┌─ EXTRACTED INFORMATION

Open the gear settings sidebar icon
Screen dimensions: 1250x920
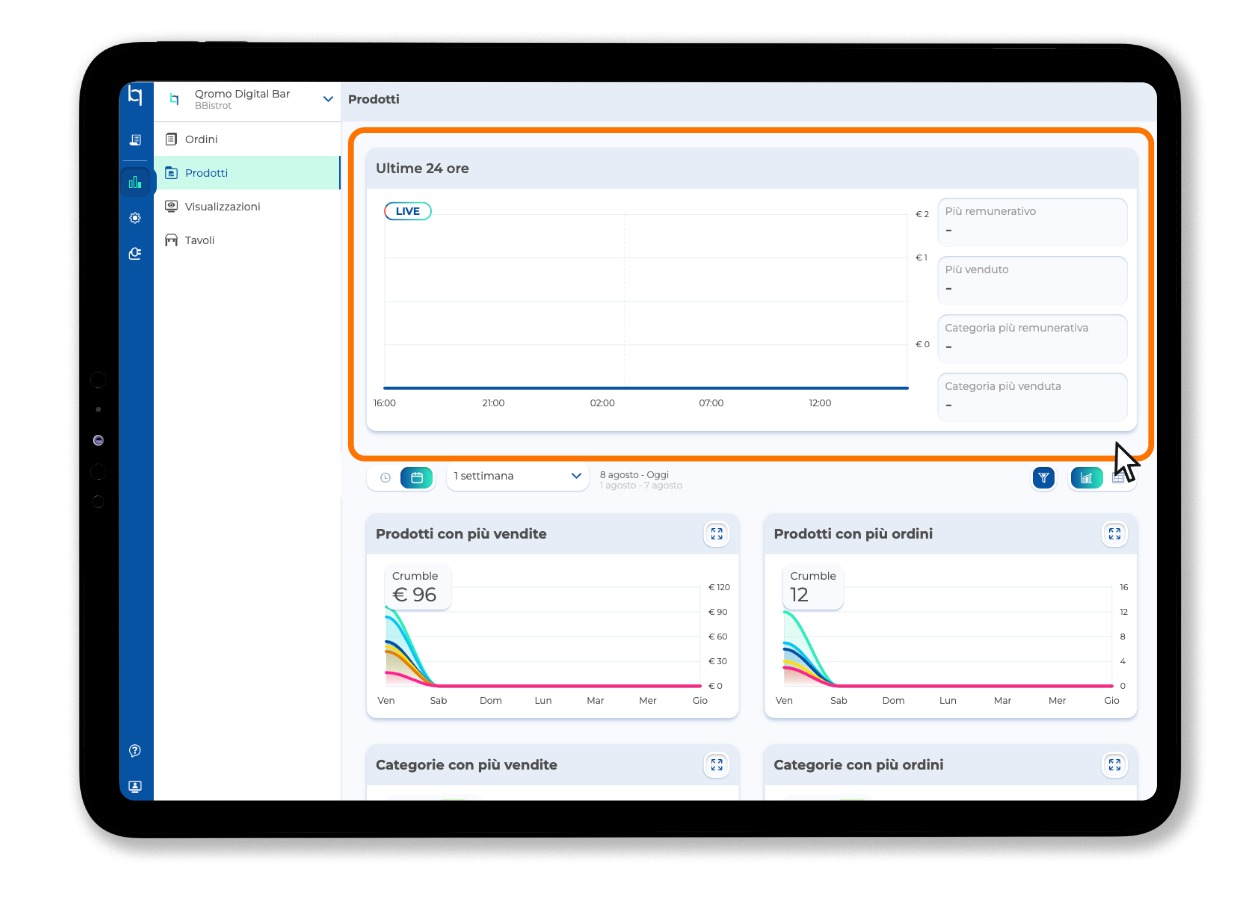[x=135, y=217]
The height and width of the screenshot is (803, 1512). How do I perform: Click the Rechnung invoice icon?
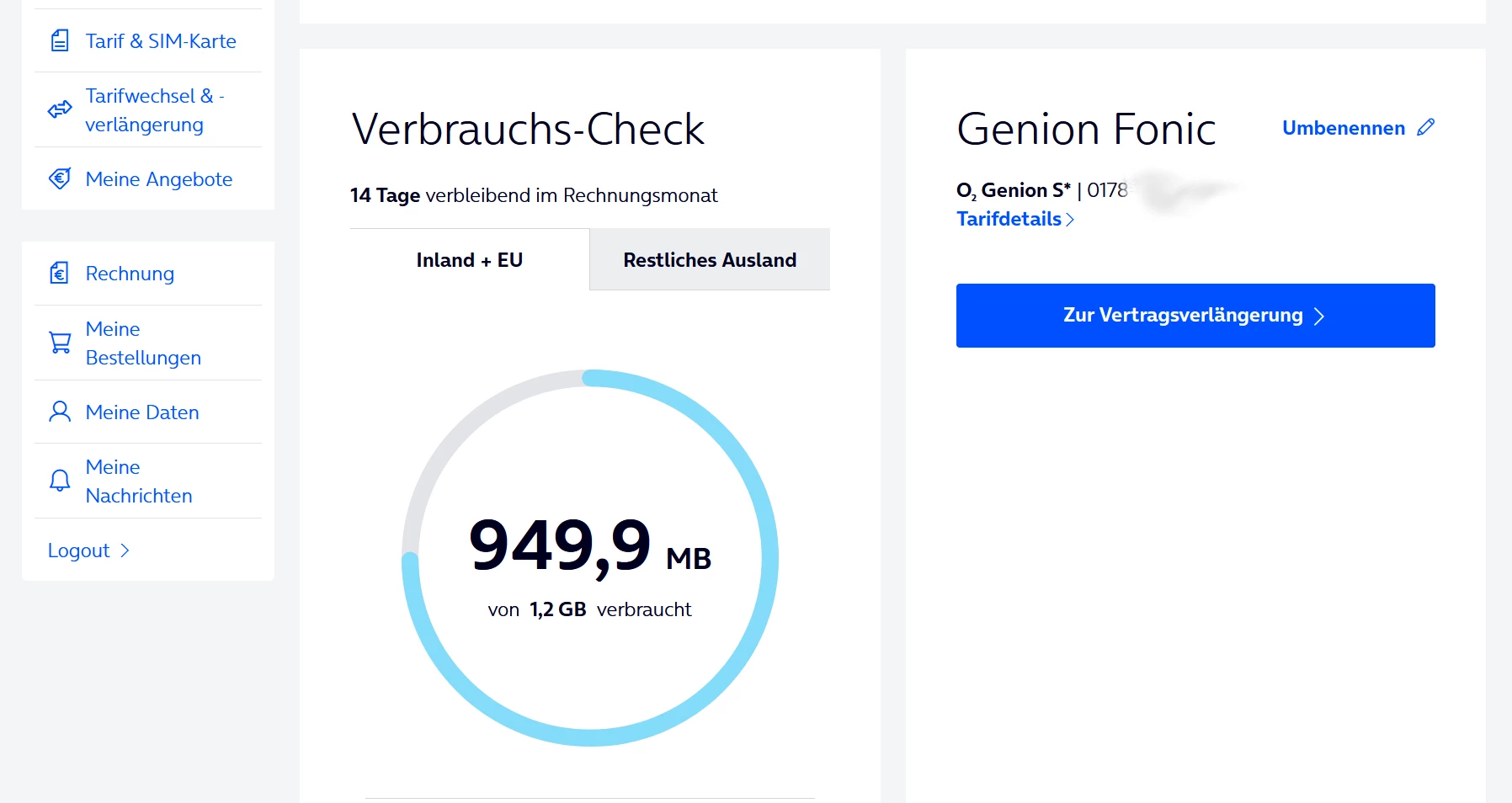pyautogui.click(x=60, y=273)
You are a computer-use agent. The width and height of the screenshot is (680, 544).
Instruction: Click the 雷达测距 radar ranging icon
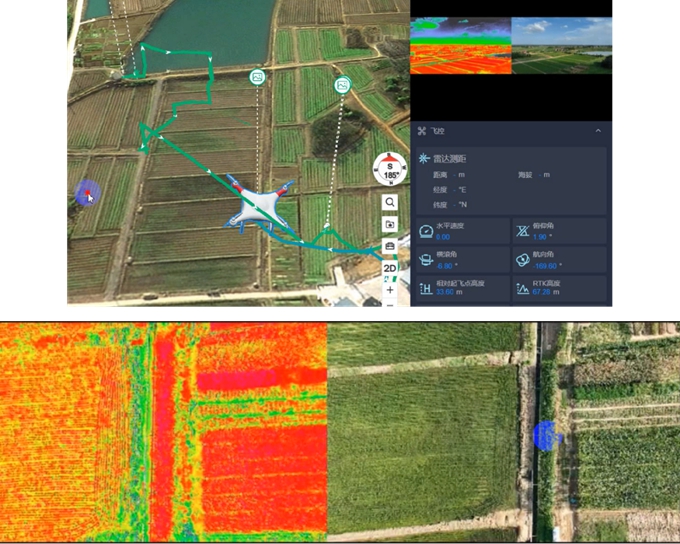(424, 159)
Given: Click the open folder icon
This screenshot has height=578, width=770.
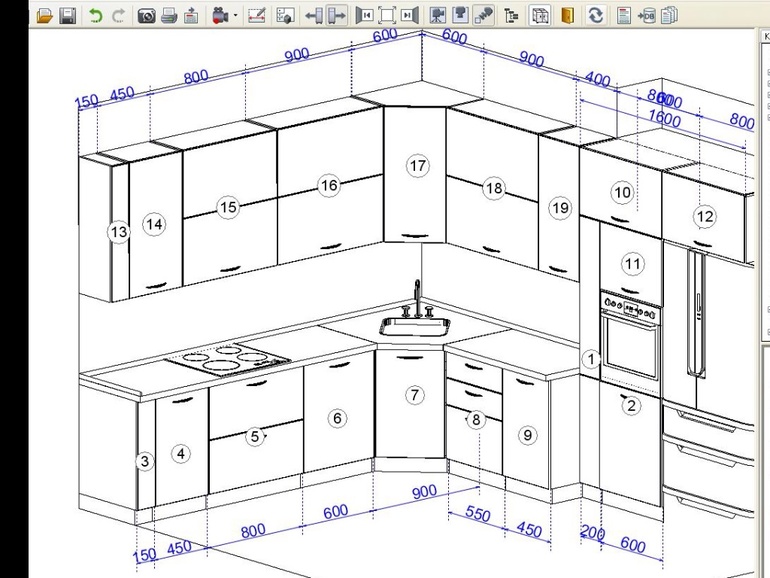Looking at the screenshot, I should point(45,15).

└─

• **ACTIVITY**
Please extract exactly the lines of the data, from the first through the line containing "You are a computer-use", and add no pictures to the copy.

• **RESULT**
Open the gear settings sidebar icon
Screen dimensions: 1250x920
[x=135, y=217]
The height and width of the screenshot is (803, 1512). How do I perform: Click the Rechnung invoice icon?
pyautogui.click(x=60, y=273)
You are a computer-use agent. The width and height of the screenshot is (680, 544).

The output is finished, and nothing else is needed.